PGR admite ausência de indícios para denunciar ex-deputada aliada de Bolsonaro
Deputada Carla Zambelli (PL-SP) Foto: Bruno Spada/Câmara dos Deputados
O ministro Alexandre de Moraes, do Supremo Tribunal Federal (STF), determinou nesta quarta-feira (18) o arquivamento do inquérito que investigava a ex-deputada federal Carla Zambelli (PL-SP) por supostos crimes de coação no curso do processo e obstrução de investigação. A apuração havia sido aberta em junho do ano passado, após declarações da parlamentar em entrevista.
Na ocasião, Zambelli afirmou que, depois de deixar o Brasil, pretendia permanecer nos Estados Unidos e pedir asilo político ao então presidente Donald Trump. Ela também mencionou que adotaria o “mesmo modus operandi” do ex-deputado Eduardo Bolsonaro (PL-SP). A investigação foi instaurada antes de sua prisão na Itália, em outro contexto.
Ao decidir pelo arquivamento, Moraes simplesmente seguiu a manifestação da Procuradoria-Geral da República (PGR), que reconheceu não existir material mínimo para sustentar uma denúncia contra a ex-parlamentar. Para a PGR, as declarações não configuram, por si sós, os crimes investigados. “Diante do exposto, acolho a manifestação da Procuradoria-Geral da República e defiro o arquivamento desta investigação”, registrou o ministro.

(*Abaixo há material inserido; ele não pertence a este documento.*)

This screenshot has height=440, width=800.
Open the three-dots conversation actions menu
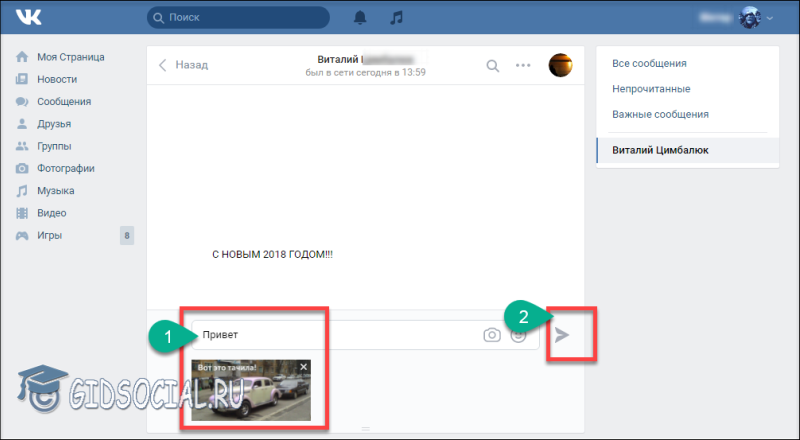click(523, 65)
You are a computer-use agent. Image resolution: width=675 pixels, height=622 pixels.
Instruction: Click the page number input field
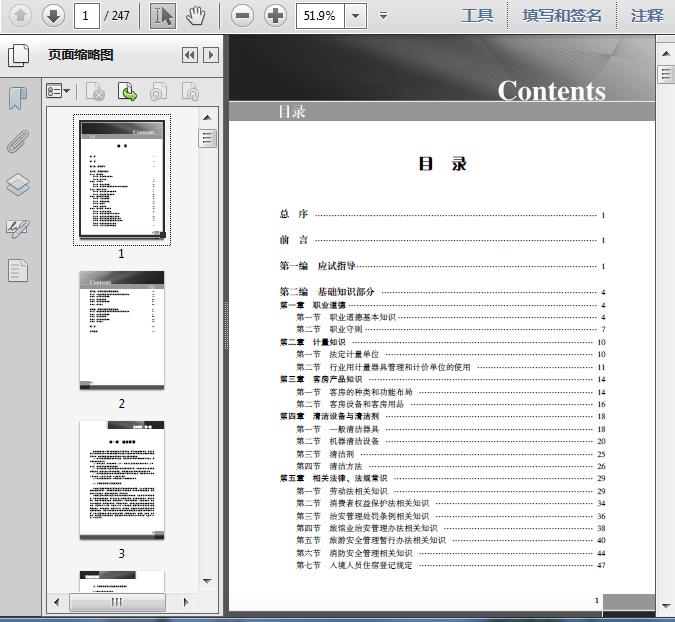coord(87,16)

O caso expõe um raro recuo institucional em processos que miram figuras da direita, especialmente ligadas ao bolsonarismo, e reforça o entendimento de que, mesmo em meio ao clima de perseguição política denunciado por aliados, nem todas as investigações contra opositores do governo conseguem se manter de pé quando confrontadas com a exigência de provas concretas.